If there is not a directory at $DATA_PATH/ml-100k, this function creates that directory and downloads the entire dataset there.

See the MovieLens 100K README for additional information on the dataset: https://files.grouplens.org/datasets/movielens/ml-100k-README.txt

Parameters

decrement_ids (bool) – Decrement user and item IDs by 1 before returning, which is required for Collie’s Interactions dataset

Returns

df –

MovieLens 100K u.data comprising of columns:

user_id

item_id

rating

timestamp

Return type

pd.DataFrame

Side Effects

Creates directory at $DATA_PATH/ml-100k and downloads data files if data does not exist.

Read MovieLens 100K Item Data¶

collie.movielens.read_movielens_df_item() → DataFrame[source]¶

Read u.item from the MovieLens 100K dataset.

If there is not a directory at $DATA_PATH/ml-100k, this function creates that directory and downloads the entire dataset there.

See the MovieLens 100K README for additional information on the dataset: https://files.grouplens.org/datasets/movielens/ml-100k-README.txt

Returns

df_item –

MovieLens 100K u.item containing columns:

item_id

movie_title

release_date

video_release_date

IMDb_URL

unknown

Action

Adventure

Animation

Children

Comedy

Crime

Documentary

Drama

Fantasy

Film_Noir

Horror

Musical

Mystery

Romance’, ‘Sci_Fi

Thriller

War

Wester

Return type

pd.DataFrame

Side Effects

Creates directory at $DATA_PATH/ml-100k and downloads data files if data does not exist.

Read MovieLens 100K Posters Data¶

collie.movielens.read_movielens_posters_df() → DataFrame[source]¶

Read in data containing the item ID and poster URL for visualization purposes of MovieLens 100K data.

This function will attempt to read the file at data/movielens_posters.csv if it exists and, if not, will read the CSV from the origin GitHub repo at https://raw.githubusercontent.com/ShopRunner/collie/main/data/movielens_posters.csv.

Returns

posters_df –

DataFrame comprising columns:

item_id

url

Return type

pd.DataFrame

Format MovieLens 100K Item Metadata Data¶

collie.movielens.get_movielens_metadata(df_item: Optional[DataFrame] = None) → DataFrame[source]¶

Return MovieLens 100K metadata as a DataFrame.

DataFrame returned has the following column order:

[
    'genre_action', 'genre_adventure', 'genre_animation', 'genre_children', 'genre_comedy',
    'genre_crime', 'genre_documentary', 'genre_drama', 'genre_fantasy', 'genre_film_noir',
    'genre_horror', 'genre_musical', 'genre_mystery', 'genre_romance', 'genre_sci_fi',
    'genre_thriller', 'genre_war', 'genre_western', 'genre_unknown', 'decade_unknown',
    'decade_20', 'decade_30', 'decade_40', 'decade_50', 'decade_60',
    'decade_70', 'decade_80', 'decade_90',
]

See the MovieLens 100K README for additional information on the dataset: https://files.grouplens.org/datasets/movielens/ml-100k-README.txt

Parameters: df_item (pd.DataFrame) – DataFrame of MovieLens 100K u.item containing binary columns of movie names and metadata.

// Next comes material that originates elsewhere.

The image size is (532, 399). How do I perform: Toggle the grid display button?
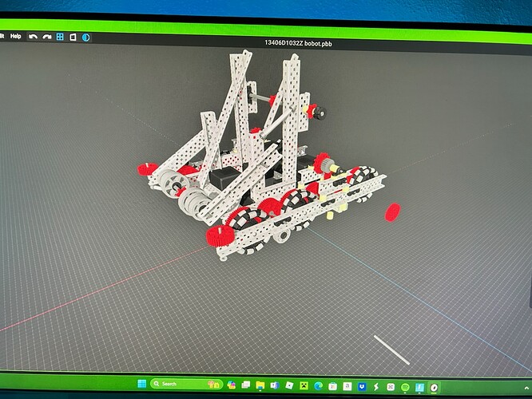(x=60, y=37)
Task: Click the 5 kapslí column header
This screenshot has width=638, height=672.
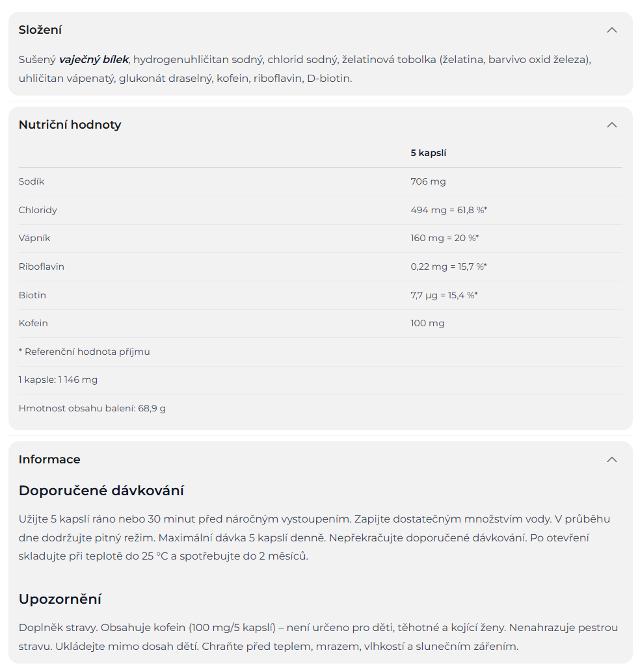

If None, will automatically read the output of read_movielens_df_item()
Returns: metadata_df
Return type: pd.DataFrame

Format MovieLens 100K User Metadata Data¶

collie.movielens.get_user_metadata(df_user: Optional[DataFrame] = None) → DataFrame[source]¶

Return MovieLens 100K user metadata as a DataFrame.

DataFrame returned has the following column order:

[
    'age', 'gender', 'occupation_administrator', 'occupation_artist'
    'occupation_doctor', 'occupation_educator', 'occupation_engineer'
    'occupation_entertainment', 'occupation_executive'
    'occupation_healthcare', 'occupation_homemaker'
    'occupation_lawyer', 'occupation_librarian', 'occupation_marketing'
    'occupation_none', 'occupation_other', 'occupation_programmer'
    'occupation_retired', 'occupation_salesman', 'occupation_scientist'
    'occupation_student', 'occupation_technician', 'occupation_writer',
]

See the MovieLens 100K README for additional information on the dataset: https://files.grouplens.org/datasets/movielens/ml-100k-README.txt

Parameters: df_user (pd.DataFrame) – DataFrame of MovieLens 100K u.user containing columns of user metadata. If None, will automatically read the output of read_movielens_df_user()
Returns: metadata_df
Return type: pd.DataFrame

MovieLens Model Training Pipeline¶

collie.movielens.run_movielens_example(epochs: int = 20, gpus: int = 0) → None[source]¶

Retrieve and split data, train and evaluate a model, and save it.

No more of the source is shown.